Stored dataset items
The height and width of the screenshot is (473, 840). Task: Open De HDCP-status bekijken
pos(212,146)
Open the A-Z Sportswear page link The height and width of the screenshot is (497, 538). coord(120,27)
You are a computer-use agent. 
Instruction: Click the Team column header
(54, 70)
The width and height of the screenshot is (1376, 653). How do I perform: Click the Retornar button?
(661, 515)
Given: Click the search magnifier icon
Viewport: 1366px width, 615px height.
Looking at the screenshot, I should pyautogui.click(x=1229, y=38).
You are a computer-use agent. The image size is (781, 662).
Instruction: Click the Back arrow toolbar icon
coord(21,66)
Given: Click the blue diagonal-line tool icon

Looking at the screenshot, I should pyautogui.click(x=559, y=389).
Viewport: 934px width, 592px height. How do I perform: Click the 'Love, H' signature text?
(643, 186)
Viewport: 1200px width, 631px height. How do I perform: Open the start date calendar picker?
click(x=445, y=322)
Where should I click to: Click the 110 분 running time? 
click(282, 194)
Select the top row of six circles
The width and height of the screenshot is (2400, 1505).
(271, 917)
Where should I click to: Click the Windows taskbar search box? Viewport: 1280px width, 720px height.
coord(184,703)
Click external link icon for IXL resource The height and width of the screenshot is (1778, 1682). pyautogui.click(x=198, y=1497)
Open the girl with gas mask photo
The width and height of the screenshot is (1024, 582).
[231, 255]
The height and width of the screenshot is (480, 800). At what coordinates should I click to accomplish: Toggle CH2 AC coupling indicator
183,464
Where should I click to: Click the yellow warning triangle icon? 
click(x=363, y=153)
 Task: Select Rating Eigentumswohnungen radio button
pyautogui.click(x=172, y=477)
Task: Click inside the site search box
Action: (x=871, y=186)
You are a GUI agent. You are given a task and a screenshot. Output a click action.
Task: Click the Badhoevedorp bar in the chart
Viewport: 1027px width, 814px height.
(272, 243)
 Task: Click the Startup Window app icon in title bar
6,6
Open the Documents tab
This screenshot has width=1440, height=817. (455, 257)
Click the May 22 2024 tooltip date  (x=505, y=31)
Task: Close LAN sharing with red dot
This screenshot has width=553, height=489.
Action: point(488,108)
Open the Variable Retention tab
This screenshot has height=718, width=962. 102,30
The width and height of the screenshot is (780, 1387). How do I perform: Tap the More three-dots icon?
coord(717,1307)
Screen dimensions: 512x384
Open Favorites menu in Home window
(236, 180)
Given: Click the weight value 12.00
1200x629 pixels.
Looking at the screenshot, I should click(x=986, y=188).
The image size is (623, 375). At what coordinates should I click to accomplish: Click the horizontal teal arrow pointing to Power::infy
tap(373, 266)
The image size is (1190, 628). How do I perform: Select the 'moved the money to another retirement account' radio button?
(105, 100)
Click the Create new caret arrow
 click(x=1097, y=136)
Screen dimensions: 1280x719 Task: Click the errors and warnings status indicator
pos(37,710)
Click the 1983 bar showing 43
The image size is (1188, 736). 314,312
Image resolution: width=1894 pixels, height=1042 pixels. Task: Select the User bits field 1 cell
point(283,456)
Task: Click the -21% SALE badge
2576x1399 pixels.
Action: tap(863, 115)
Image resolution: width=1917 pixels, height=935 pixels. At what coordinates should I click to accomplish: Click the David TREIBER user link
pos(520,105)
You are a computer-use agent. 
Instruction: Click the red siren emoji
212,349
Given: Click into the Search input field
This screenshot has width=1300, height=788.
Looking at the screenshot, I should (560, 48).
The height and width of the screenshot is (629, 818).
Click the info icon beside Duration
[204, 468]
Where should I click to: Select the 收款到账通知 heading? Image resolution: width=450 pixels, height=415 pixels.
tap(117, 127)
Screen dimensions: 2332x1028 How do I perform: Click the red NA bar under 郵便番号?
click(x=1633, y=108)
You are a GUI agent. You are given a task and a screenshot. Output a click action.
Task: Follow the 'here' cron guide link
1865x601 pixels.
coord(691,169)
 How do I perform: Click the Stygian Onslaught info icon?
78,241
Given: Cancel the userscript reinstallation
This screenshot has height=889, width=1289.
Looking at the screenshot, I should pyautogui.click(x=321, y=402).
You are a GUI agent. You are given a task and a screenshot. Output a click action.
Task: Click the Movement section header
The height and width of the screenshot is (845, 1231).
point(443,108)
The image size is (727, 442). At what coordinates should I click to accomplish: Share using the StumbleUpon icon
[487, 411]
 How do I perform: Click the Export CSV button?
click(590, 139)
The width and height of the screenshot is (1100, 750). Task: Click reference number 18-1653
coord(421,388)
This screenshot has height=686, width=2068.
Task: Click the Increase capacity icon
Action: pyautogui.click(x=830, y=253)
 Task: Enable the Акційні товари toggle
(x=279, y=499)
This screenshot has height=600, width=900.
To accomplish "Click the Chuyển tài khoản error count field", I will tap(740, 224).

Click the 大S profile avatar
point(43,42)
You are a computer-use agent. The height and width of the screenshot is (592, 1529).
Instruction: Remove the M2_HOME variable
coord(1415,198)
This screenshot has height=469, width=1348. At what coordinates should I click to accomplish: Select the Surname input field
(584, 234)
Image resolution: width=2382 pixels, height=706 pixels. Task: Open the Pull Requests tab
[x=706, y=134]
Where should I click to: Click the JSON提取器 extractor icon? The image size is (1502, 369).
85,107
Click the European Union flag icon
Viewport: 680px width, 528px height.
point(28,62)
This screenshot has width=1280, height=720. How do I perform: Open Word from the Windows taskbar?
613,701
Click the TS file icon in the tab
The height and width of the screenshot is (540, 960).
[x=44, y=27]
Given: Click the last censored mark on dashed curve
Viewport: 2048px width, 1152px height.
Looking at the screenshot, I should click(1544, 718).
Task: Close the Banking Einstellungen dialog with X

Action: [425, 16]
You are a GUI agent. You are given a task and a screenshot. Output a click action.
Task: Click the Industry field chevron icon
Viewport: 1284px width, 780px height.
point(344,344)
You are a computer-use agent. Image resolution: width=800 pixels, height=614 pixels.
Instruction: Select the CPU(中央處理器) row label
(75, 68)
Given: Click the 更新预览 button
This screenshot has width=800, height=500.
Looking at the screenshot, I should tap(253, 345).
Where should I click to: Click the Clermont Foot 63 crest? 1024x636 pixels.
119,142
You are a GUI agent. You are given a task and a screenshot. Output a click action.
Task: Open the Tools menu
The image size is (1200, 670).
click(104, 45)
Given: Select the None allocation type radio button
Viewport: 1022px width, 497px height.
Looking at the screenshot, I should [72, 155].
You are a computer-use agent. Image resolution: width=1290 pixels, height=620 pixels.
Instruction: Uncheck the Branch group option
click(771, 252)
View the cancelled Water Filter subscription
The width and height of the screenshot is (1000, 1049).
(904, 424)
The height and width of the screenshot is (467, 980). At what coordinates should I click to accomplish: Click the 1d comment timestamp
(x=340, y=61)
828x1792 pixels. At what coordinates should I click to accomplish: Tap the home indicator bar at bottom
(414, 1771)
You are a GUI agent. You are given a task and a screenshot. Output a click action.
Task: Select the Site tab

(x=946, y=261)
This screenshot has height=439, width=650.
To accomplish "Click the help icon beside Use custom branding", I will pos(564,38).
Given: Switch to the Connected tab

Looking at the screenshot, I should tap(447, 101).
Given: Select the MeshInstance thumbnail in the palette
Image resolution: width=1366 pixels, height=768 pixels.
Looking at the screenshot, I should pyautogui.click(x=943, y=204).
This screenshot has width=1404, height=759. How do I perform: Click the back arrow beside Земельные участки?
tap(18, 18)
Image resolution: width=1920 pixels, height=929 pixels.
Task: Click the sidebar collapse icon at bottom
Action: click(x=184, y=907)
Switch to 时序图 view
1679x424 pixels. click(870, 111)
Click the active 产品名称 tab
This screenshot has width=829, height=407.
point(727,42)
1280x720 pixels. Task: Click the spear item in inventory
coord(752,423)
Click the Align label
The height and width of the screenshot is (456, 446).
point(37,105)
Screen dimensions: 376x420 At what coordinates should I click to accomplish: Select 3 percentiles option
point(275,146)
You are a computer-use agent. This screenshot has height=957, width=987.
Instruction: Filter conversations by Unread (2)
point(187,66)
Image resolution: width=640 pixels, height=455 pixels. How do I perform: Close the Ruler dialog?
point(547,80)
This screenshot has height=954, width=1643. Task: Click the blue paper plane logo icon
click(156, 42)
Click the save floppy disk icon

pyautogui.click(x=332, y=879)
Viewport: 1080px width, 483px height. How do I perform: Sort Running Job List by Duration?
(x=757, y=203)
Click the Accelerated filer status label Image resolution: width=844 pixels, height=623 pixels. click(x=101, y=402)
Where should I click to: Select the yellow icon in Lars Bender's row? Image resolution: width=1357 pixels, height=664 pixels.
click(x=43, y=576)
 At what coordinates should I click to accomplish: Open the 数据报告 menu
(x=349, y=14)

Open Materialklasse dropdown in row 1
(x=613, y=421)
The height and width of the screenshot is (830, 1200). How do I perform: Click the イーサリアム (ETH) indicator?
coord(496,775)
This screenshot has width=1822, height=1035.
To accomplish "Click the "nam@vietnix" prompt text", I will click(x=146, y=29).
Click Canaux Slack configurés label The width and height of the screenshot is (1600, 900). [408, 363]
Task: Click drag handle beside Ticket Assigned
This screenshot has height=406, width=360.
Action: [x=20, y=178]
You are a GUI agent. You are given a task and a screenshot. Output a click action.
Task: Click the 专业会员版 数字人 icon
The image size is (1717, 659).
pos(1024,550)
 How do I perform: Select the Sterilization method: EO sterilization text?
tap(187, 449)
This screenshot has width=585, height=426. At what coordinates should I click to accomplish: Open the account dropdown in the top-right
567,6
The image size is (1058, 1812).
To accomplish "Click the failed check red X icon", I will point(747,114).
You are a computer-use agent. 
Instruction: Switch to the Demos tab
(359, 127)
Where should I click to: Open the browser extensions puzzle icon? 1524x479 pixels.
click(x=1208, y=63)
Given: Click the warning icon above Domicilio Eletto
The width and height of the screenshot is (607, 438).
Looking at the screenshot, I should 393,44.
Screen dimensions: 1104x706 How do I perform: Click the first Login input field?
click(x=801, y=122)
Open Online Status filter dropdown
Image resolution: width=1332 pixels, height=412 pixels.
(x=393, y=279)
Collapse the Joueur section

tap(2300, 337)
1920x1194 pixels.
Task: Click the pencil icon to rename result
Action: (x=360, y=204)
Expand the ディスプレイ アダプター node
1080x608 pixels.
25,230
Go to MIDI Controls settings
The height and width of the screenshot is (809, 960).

▶ **Task instructions**
Match on "will": copy every line in the records that has it.

▶ **Written solution**
To accomplish "Click the Chuyển tài khoản error count field", I will tap(740, 224).
To accomplish "Click the help icon beside Use custom branding", I will pos(564,38).
To accomplish "Click the "nam@vietnix" prompt text", I will click(x=146, y=29).
To accomplish "Click the failed check red X icon", I will point(747,114).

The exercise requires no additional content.